Gigi Riva aveva già da tempo oltrepassato la soglia che separa il campione dalla leggenda e la leggenda dal mito. Un mito, peraltro, che ha travalicato la dimensione calcistica. Già, perché l’epopea dello scudetto cagliaritano non è stata semplicemente solo un’impresa calcistica, ma il grimaldello sportivo che ha consentito a un’intera isola di riscattarsi socialmente.
Gigi Riva divenne il quinto Moro nonostante un approccio non privo di diffidenza con quella terra antica e orgogliosa.
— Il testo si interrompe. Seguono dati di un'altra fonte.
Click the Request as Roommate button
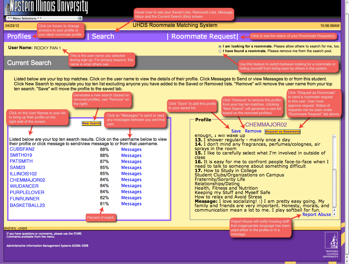 pos(282,132)
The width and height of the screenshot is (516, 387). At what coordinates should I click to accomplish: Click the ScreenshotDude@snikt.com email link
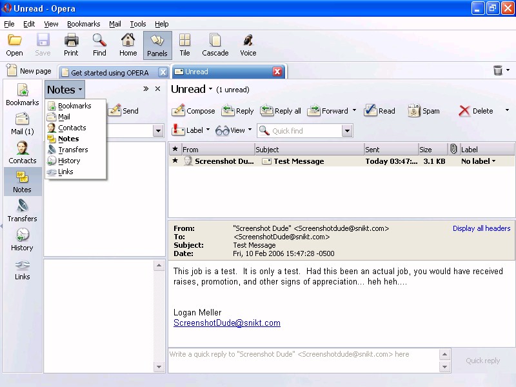226,323
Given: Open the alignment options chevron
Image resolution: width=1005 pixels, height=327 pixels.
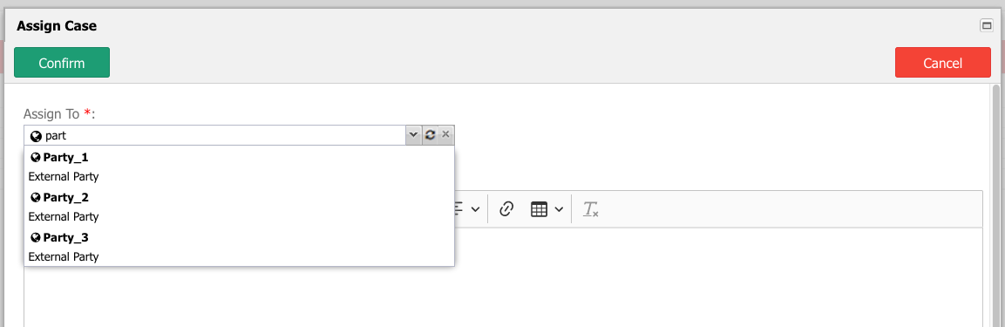Looking at the screenshot, I should point(476,209).
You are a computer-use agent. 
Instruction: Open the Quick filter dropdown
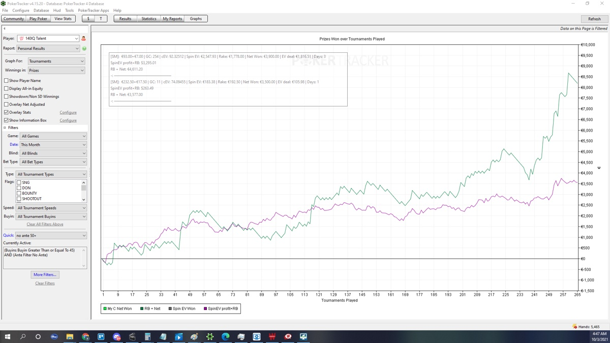51,236
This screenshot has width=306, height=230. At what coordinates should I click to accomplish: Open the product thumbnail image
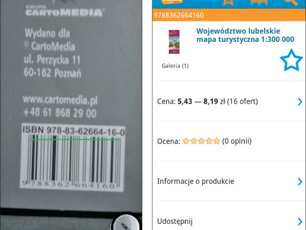(174, 42)
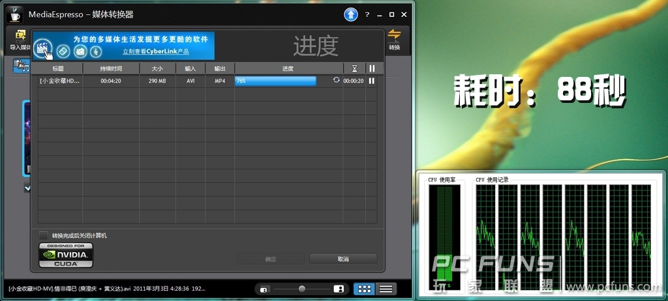Click the Convert (转换) arrows icon
This screenshot has height=301, width=668.
pyautogui.click(x=394, y=39)
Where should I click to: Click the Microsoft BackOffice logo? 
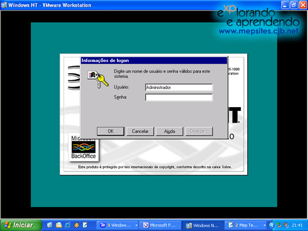[x=84, y=147]

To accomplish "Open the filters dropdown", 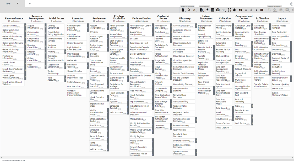I will click(224, 10).
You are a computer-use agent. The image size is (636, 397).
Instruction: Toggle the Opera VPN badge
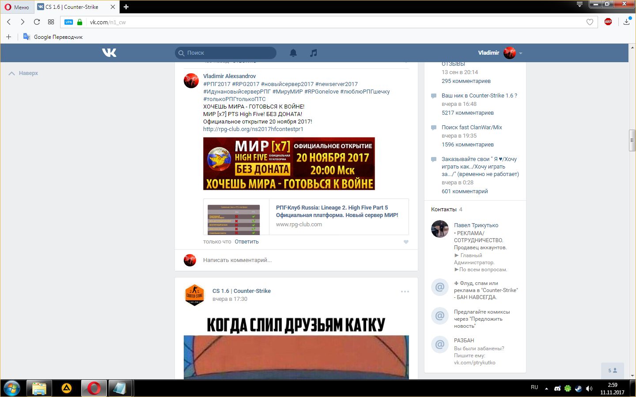[68, 22]
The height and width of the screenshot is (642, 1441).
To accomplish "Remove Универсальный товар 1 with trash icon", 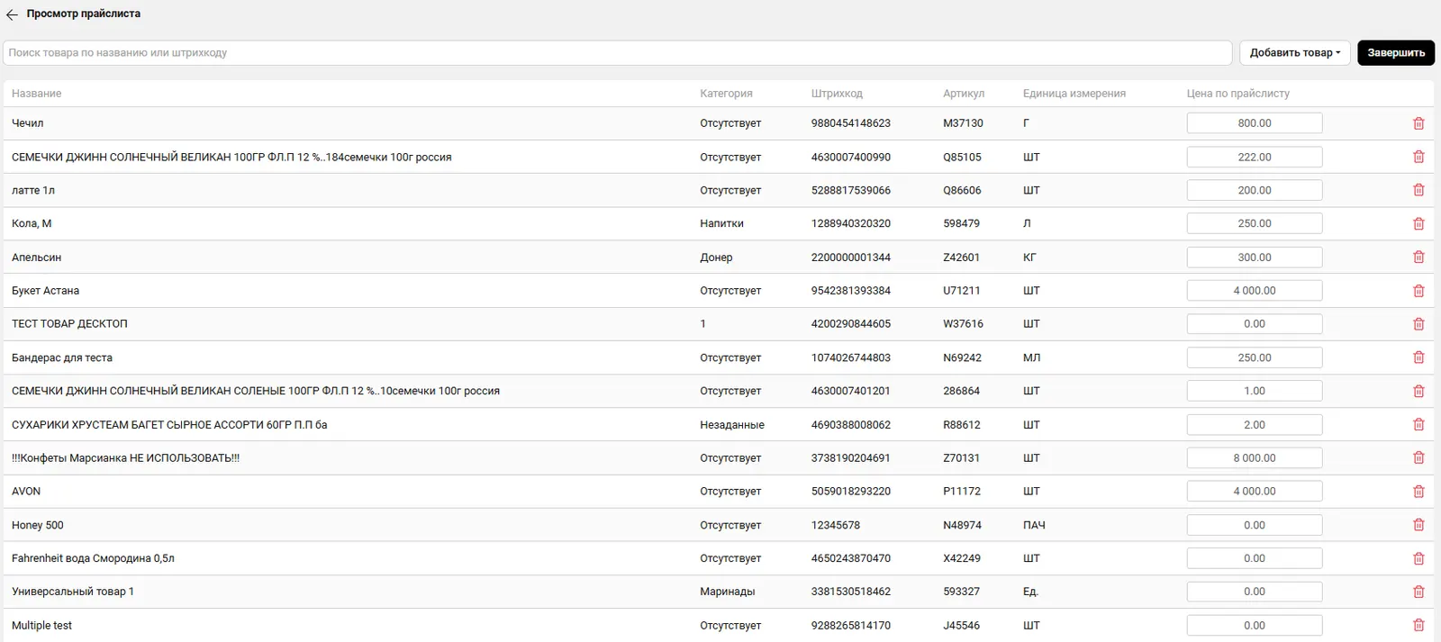I will (x=1418, y=592).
Una storia, quella tra la Sardegna e il campione, che di certo non si andrà a esaurire ora che il Rombo di tuono è stato accolto nei grandi spazi celesti dove potrà sprigionare ancora lampi della sua classe. Perché Gigi Riva venne adottato dai sardi, lui che rimase orfano in tenera età, e adesso, probabilmente, quella terra lo ricoprirà custodendo il suo corpo e vieppiù la sua memoria. Parli di Riva e della Sardegna e pensi a un romanzo di Ernest Hemingway come a una canzone di Fabrizio De André dove a essere protagonisti sono persone semplici capaci di grandi riscatti, pur rimanendo sé stessi e con la loro vita incapace di esagerare, poiché vincolata a dei solidi argini morali. Vinse con il Cagliari e con la Nazionale. Giocò partite che la storia ha più e più volte omaggiato per la loro irripetibile unicità.
Se ne va così, in un lunedì di gennaio, lasciando il ricordo di un uomo perbene e di un giocatore capace di interpretare il calcio come nessuno mai.